Even if one stepped out into the night, there would be little to indicate the struggles for food taking place perhaps only a few feet away. Lacking the eyes and ears of the cat or owl, it seems impossible for most would-be observers to witness these dramatic episodes. Yet there are ways of finding out who these shy neighbors are, and even of ascertaining their activities. For example, it can be discerned that during the night a great-horned owl captured a weasel that had just eaten a field mouse caught while nibbling grass roots in the pasture. There are ways of learning something about the hundreds of other similar chain dinners devoured every night, with each participant in turn a prey for another, each fitting inside the one next larger, like a nest of children's blocks.
In attempting to describe the vertical stratification of a forest ecosystem, author "J.S." launches into a five-page-long metaphor about hotels. Any chance of this metaphor being useful is annihilated by J.S.'s editorializing about the transience and implied sexual caprice of the hotel's tenants. What emerges, instead of an informative chapter about forests, is something that sounds like thinly-veiled autobiography about the emotional emptiness of life as a permanent hotel resident.
Both a forest and a hotel have different layers or floors, with some individuals living on certain floors, and others moving from floor to floor.
The most familiar area of a hotel is the first floor or lobby. This is also the busiest place in the building, for here pass all those going to higher or lower floors. Visitors rest in the lobby, and convention delegates greet one another there. The lobby of the forest is the surface of the ground, with its tree-to-tree carpeting of leaf litter.

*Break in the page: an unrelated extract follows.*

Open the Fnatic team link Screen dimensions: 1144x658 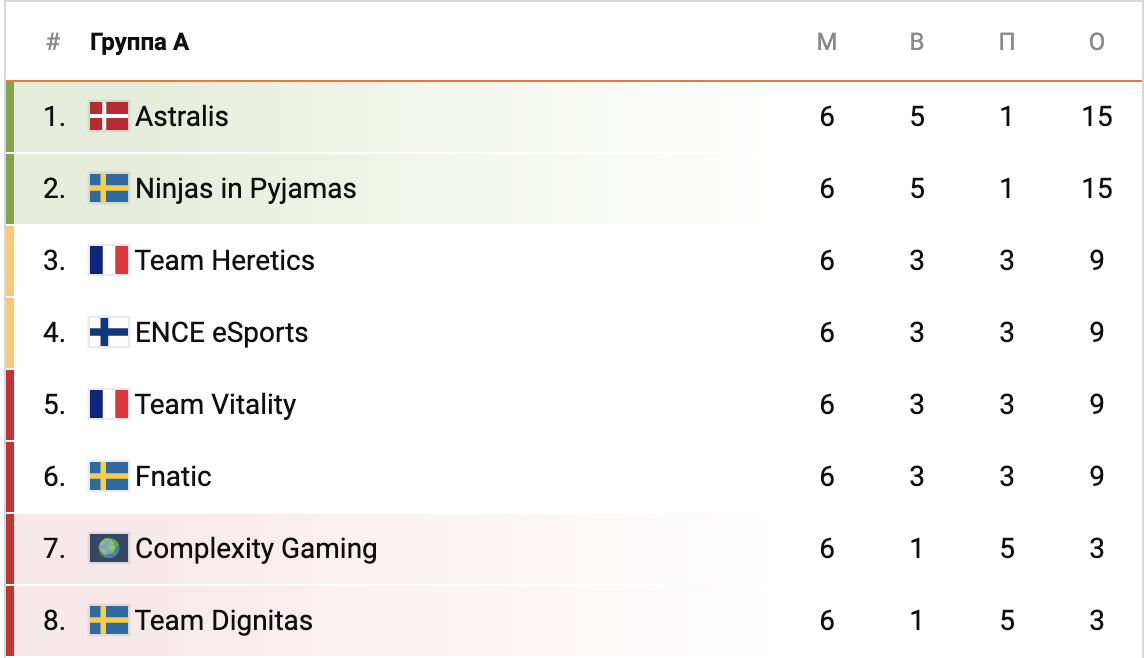174,477
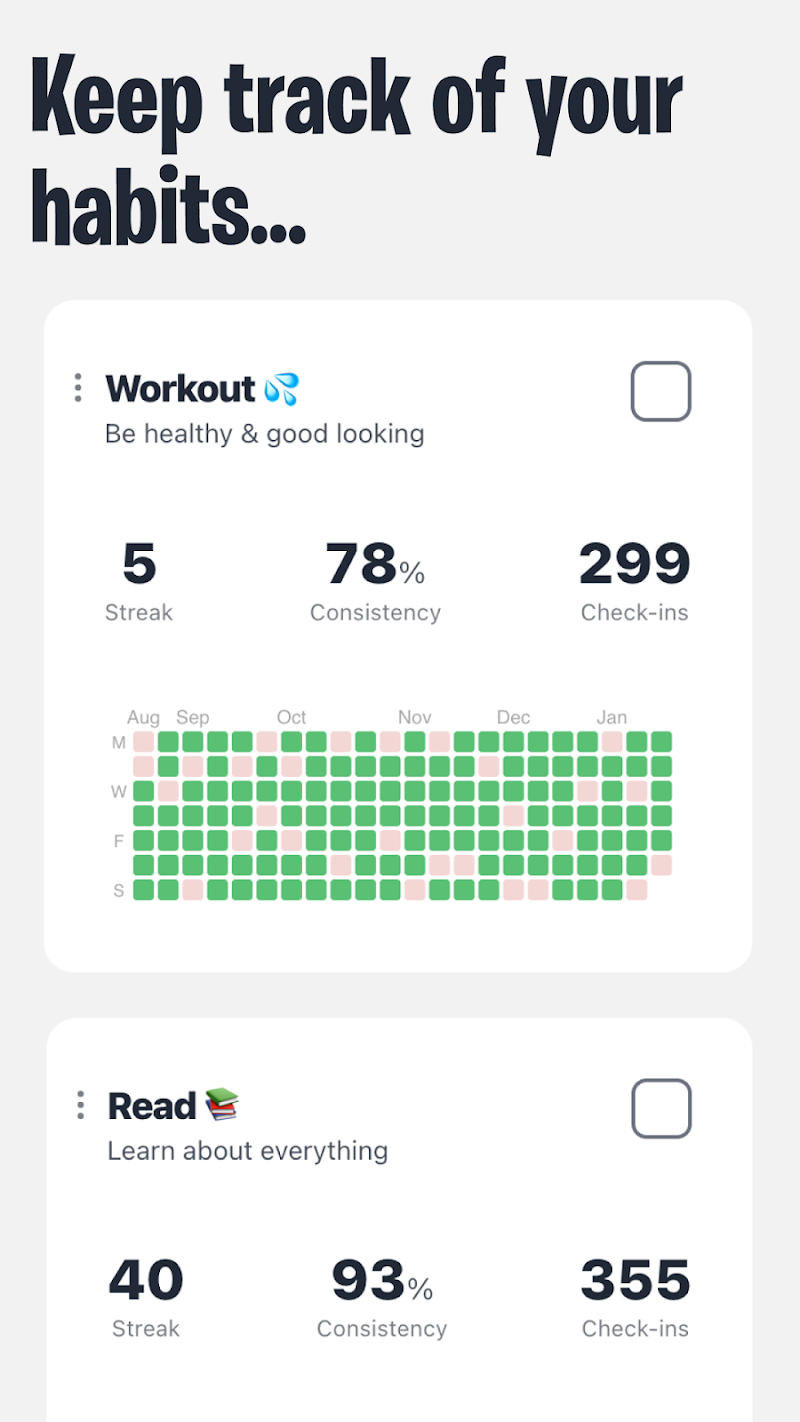Screen dimensions: 800x1422
Task: Select the Workout habit title
Action: click(x=181, y=388)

Unlike a tidy hotel, there are many animals under the carpet of leaf litter in a forest lobby.
Above the lobby in most hotels is a mezzanine. This is usually an incomplete floor and may be used only part of the year for conventions and the like. The herbaceous layer of the forest may be compared to the mezzanine.
As people are not expected to stay always on the same floor in a hotel, so one does not expect species and individuals of animals to be found always in the same layer of the forest.
The middle floors of a hotel seem to have considerable use. Plenty of rooms are available at a reasonable cost. In a forest small trees make up a definite understory.
Where one stays in a hotel depends on the number of rooms and how much they cost. Where animals live in the forest depends greatly on where their food is most abundant, but other factors are important.
If little is known about the upper floors of a hotel, even less is known about life up in the penthouse. Few persons are ever invited there and if one goes he usually does not stay long. The penthouse of the forest is the canopy.